What you should do: All entries are to be given again verbatim.
★ ★ ★ ★ ★
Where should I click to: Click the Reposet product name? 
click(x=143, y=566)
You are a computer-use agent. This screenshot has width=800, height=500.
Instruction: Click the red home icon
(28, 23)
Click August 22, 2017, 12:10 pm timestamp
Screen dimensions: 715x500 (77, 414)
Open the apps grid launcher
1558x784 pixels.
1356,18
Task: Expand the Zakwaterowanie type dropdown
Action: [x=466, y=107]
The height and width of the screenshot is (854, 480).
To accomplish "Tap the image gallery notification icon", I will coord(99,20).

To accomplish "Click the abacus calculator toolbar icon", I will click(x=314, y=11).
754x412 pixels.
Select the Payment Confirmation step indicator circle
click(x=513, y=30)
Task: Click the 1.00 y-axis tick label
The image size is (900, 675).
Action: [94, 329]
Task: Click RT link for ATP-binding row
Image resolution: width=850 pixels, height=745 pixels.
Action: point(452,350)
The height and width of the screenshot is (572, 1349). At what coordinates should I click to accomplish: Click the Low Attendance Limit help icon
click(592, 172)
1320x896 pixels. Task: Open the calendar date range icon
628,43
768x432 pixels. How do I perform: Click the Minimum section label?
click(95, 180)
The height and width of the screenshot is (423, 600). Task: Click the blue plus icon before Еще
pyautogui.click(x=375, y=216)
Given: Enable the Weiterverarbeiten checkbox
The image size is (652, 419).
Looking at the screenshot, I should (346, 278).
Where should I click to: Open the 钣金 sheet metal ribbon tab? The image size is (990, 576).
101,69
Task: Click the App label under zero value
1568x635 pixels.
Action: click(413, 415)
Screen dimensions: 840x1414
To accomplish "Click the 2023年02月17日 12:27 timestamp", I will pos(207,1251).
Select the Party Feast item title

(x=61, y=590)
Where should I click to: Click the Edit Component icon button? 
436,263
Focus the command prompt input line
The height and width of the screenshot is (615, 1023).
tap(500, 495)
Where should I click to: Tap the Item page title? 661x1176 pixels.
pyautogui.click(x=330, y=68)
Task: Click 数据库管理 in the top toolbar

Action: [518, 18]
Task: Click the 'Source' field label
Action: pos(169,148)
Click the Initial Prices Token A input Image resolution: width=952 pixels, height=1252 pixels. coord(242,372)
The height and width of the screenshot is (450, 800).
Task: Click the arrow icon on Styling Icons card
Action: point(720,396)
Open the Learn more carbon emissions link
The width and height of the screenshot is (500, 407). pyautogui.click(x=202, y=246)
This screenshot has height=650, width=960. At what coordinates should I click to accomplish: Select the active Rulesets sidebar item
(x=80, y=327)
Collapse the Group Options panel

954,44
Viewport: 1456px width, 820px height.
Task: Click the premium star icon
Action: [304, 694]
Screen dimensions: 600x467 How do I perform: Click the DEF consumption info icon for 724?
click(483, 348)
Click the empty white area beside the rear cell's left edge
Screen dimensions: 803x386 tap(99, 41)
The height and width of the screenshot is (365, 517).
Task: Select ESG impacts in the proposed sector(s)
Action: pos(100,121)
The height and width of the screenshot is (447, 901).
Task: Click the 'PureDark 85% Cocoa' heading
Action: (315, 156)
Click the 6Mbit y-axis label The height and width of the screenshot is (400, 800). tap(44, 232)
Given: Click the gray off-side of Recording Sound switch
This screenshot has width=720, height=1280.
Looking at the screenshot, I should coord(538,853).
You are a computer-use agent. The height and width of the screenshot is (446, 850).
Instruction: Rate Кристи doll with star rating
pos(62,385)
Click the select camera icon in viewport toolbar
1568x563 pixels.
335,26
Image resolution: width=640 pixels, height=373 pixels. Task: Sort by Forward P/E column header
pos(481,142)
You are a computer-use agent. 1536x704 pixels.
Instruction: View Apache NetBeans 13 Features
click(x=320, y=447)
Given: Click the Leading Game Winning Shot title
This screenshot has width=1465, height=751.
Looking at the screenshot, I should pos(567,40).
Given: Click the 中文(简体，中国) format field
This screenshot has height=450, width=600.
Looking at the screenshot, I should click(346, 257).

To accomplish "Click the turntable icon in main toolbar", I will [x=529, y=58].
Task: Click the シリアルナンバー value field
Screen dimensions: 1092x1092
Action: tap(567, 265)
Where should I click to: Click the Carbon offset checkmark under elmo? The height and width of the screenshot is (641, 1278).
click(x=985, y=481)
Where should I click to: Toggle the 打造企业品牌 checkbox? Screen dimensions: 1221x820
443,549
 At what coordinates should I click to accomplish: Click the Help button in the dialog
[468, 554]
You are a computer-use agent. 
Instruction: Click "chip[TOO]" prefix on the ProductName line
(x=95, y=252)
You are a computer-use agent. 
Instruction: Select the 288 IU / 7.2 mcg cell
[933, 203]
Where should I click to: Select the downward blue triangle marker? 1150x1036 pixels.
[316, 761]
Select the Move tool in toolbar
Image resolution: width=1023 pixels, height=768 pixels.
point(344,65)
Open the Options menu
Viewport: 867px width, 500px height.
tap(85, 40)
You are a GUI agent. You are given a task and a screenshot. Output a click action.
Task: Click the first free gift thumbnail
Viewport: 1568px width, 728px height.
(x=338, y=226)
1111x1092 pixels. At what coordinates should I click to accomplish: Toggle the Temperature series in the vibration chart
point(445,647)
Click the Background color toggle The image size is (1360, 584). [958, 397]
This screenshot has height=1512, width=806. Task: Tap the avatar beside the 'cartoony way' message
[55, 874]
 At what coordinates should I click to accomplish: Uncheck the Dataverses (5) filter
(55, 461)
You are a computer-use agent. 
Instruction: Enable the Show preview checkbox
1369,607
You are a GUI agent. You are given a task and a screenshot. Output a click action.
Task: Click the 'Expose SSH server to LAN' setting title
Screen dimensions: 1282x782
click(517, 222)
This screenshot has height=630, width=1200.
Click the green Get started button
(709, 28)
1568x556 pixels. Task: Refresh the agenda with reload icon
★ ★ ★ ★ ★
Task response:
Where should I click to: Click the Reposet product name? 
click(x=143, y=566)
You are a computer-use agent. This screenshot has width=800, height=500.
Instruction: Click the red home icon
(28, 23)
Click August 22, 2017, 12:10 pm timestamp
Screen dimensions: 715x500 (77, 414)
Open the apps grid launcher
1558x784 pixels.
1356,18
Task: Expand the Zakwaterowanie type dropdown
Action: [x=466, y=107]
The height and width of the screenshot is (854, 480).
To accomplish "Tap the image gallery notification icon", I will coord(99,20).

To accomplish "Click the abacus calculator toolbar icon", I will click(x=314, y=11).
754x412 pixels.
Select the Payment Confirmation step indicator circle
click(x=513, y=30)
Task: Click the 1.00 y-axis tick label
The image size is (900, 675).
Action: [94, 329]
Task: Click RT link for ATP-binding row
Image resolution: width=850 pixels, height=745 pixels.
Action: point(452,350)
The height and width of the screenshot is (572, 1349). At what coordinates should I click to accomplish: Click the Low Attendance Limit help icon
click(592, 172)
1320x896 pixels. Task: Open the calendar date range icon
628,43
768x432 pixels. How do I perform: Click the Minimum section label?
click(95, 180)
The height and width of the screenshot is (423, 600). Task: Click the blue plus icon before Еще
pyautogui.click(x=375, y=216)
Given: Enable the Weiterverarbeiten checkbox
The image size is (652, 419).
Looking at the screenshot, I should (346, 278).
Where should I click to: Open the 钣金 sheet metal ribbon tab? The image size is (990, 576).
101,69
Task: Click the App label under zero value
1568x635 pixels.
Action: click(413, 415)
Screen dimensions: 840x1414
To accomplish "Click the 2023年02月17日 12:27 timestamp", I will pos(207,1251).
Select the Party Feast item title

(x=61, y=590)
Where should I click to: Click the Edit Component icon button? 
436,263
Focus the command prompt input line
The height and width of the screenshot is (615, 1023).
tap(500, 495)
Where should I click to: Tap the Item page title? 661x1176 pixels.
pyautogui.click(x=330, y=68)
Task: Click 数据库管理 in the top toolbar

Action: [518, 18]
Task: Click the 'Source' field label
Action: pos(169,148)
Click the Initial Prices Token A input Image resolution: width=952 pixels, height=1252 pixels. coord(242,372)
The height and width of the screenshot is (450, 800).
Task: Click the arrow icon on Styling Icons card
Action: point(720,396)
Open the Learn more carbon emissions link
The width and height of the screenshot is (500, 407). pyautogui.click(x=202, y=246)
This screenshot has height=650, width=960. At what coordinates should I click to accomplish: Select the active Rulesets sidebar item
(x=80, y=327)
Collapse the Group Options panel

954,44
Viewport: 1456px width, 820px height.
Task: Click the premium star icon
Action: [304, 694]
Screen dimensions: 600x467 How do I perform: Click the DEF consumption info icon for 724?
click(483, 348)
Click the empty white area beside the rear cell's left edge
Screen dimensions: 803x386 tap(99, 41)
The height and width of the screenshot is (365, 517).
Task: Select ESG impacts in the proposed sector(s)
Action: pos(100,121)
The height and width of the screenshot is (447, 901).
Task: Click the 'PureDark 85% Cocoa' heading
Action: (315, 156)
Click the 6Mbit y-axis label The height and width of the screenshot is (400, 800). tap(44, 232)
Given: Click the gray off-side of Recording Sound switch
This screenshot has width=720, height=1280.
Looking at the screenshot, I should coord(538,853).
You are a computer-use agent. The height and width of the screenshot is (446, 850).
Instruction: Rate Кристи doll with star rating
pos(62,385)
Click the select camera icon in viewport toolbar
1568x563 pixels.
335,26
Image resolution: width=640 pixels, height=373 pixels. Task: Sort by Forward P/E column header
pos(481,142)
You are a computer-use agent. 1536x704 pixels.
Instruction: View Apache NetBeans 13 Features
click(x=320, y=447)
Given: Click the Leading Game Winning Shot title
This screenshot has width=1465, height=751.
Looking at the screenshot, I should pos(567,40).
Given: Click the 中文(简体，中国) format field
This screenshot has height=450, width=600.
Looking at the screenshot, I should click(346, 257).

To accomplish "Click the turntable icon in main toolbar", I will [x=529, y=58].
Task: Click the シリアルナンバー value field
Screen dimensions: 1092x1092
Action: tap(567, 265)
Where should I click to: Click the Carbon offset checkmark under elmo? The height and width of the screenshot is (641, 1278).
click(x=985, y=481)
Where should I click to: Toggle the 打造企业品牌 checkbox? Screen dimensions: 1221x820
443,549
 At what coordinates should I click to accomplish: Click the Help button in the dialog
[468, 554]
You are a computer-use agent. 
Instruction: Click "chip[TOO]" prefix on the ProductName line
(x=95, y=252)
You are a computer-use agent. 
Instruction: Select the 288 IU / 7.2 mcg cell
[933, 203]
Where should I click to: Select the downward blue triangle marker? 1150x1036 pixels.
[316, 761]
Select the Move tool in toolbar
Image resolution: width=1023 pixels, height=768 pixels.
point(344,65)
Open the Options menu
Viewport: 867px width, 500px height.
tap(85, 40)
You are a GUI agent. You are given a task and a screenshot. Output a click action.
Task: Click the first free gift thumbnail
Viewport: 1568px width, 728px height.
(x=338, y=226)
1111x1092 pixels. At what coordinates should I click to accomplish: Toggle the Temperature series in the vibration chart
point(445,647)
Click the Background color toggle The image size is (1360, 584). [958, 397]
This screenshot has height=1512, width=806. Task: Tap the avatar beside the 'cartoony way' message
[55, 874]
 At what coordinates should I click to accomplish: Uncheck the Dataverses (5) filter
(55, 461)
You are a computer-use agent. 
Instruction: Enable the Show preview checkbox
1369,607
You are a GUI agent. You are given a task and a screenshot. Output a click action.
Task: Click the 'Expose SSH server to LAN' setting title
Screen dimensions: 1282x782
click(517, 222)
This screenshot has height=630, width=1200.
Click the green Get started button
(709, 28)
1568x556 pixels. Task: Refresh the agenda with reload icon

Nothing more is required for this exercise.